後から追いついてきたラングは。煮込みの器を持って、飲み込むかのように、口の中に流し込んでいた。


「ワイバーン、はじめて見たぜ」

「大きかった?」


「ああ、さすがにな。オレの弓では歯が立たなかった」

ラングは言って、頭を振った。


「そうだな、Cランクだなんて安心していられない。上を目指さないと」

トルティンは言って、八穂を見た。

「トーヤさんは? 戻って来た?」


「うん、治療室にいる」

「そうか、心配だな」


「トーヤさんが、けがしたところは見てないんだが、大鷲に乗って、戦ってるところは見たよ」

ラングが目を輝かせた。


「あれがAランクなんだなぁ、オレらなんか、足もとにも及ばない」

ズズズと煮込みの汁を流し込んで、ラングは器を空にした。


「ジェストさんの話では、骨折らしい」

八穂が言うと、眉をひそめていたトルティンが、幾分ほっとしたように息を吐いた。

「骨折なら、リカバリで治るな」


「そうね、数日は安静が必要だけど、歩いて帰れるわよ」

「ええ、そんなに早く?」

ミーニャが言うのに、八穂が驚いた。


八穂の常識では、骨折などしたら、完治するまでに二ヶ月も三ヶ月もかかる。ましてや、すぐに歩いて帰れるなんて、とても考えられなかった。

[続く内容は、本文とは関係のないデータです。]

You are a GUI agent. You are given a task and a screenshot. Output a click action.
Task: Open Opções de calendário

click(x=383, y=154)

 それでも、ミーニャの言う通り、それから三時間ほどたった頃、ギルマスが、八穂を臨時治療室に呼んだ。


 その頃には、動ける冒険者はみな、『ソールの剣』の三人も含めて、後始末のために外へ出ていた。


安全宣言も出たため、避難していた人たちも帰って行き、冒険者ギルドのフロアには、ほとんど人がいなくなっていた。


「十矢!」

八穂が治療室に入っていくと、十矢は、部屋に並べられている二枚重ねのマットの上に腰掛けていた。


「八穂、お疲れ」

十矢は、何でも無いような顔をして笑った。血まみれの服は着替えたのか、サッパリした汚れのない服を着ていた。

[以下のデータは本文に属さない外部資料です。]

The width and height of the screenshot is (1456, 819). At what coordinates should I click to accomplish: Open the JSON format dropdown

「お疲れじゃないわよ、大けがしたって言うのに。大丈夫なの?」

「ああ、折れた骨はつながってる。治療士によると、左肩と肘。利き手じゃなくて良かったよ。それと肋骨にヒビがちょっと」


「そうなんだ。痛みは?」

八穂は心配そうに眉をひそめた。


「だいじょうぶ、動かしても問題ない」


「おいおい、数日はまだ安静だって言われただろ」

十矢が左腕を上げようとするのを、近くにいたジェストが止めた。


「ホントに痛くないんだ。辺境にいた頃なんて、こんなの日常茶飯事だったよ」

「まあな、オレも人のことは言えないが」

ジェストは言って、八穂を振り向いた。


「そういうわけだから、連れて帰ってくれ」

「わかりました。ジェストさん、ありがとうございます」


「数日は仕事を休むように」

「そんなの、明日から仕事できますよ」

ジェストの言葉に、十矢がごねた。


「ギルマスからの命令だ。来てもトーヤの仕事はないぞ」

「なんですか、それ」


「十矢行こう、イツとリクも心配してるよ」

八穂が十矢の袖を引っ張ると、ようやくあきらめたのか、十矢はジェストに礼を言って、冒険者ギルドを出た。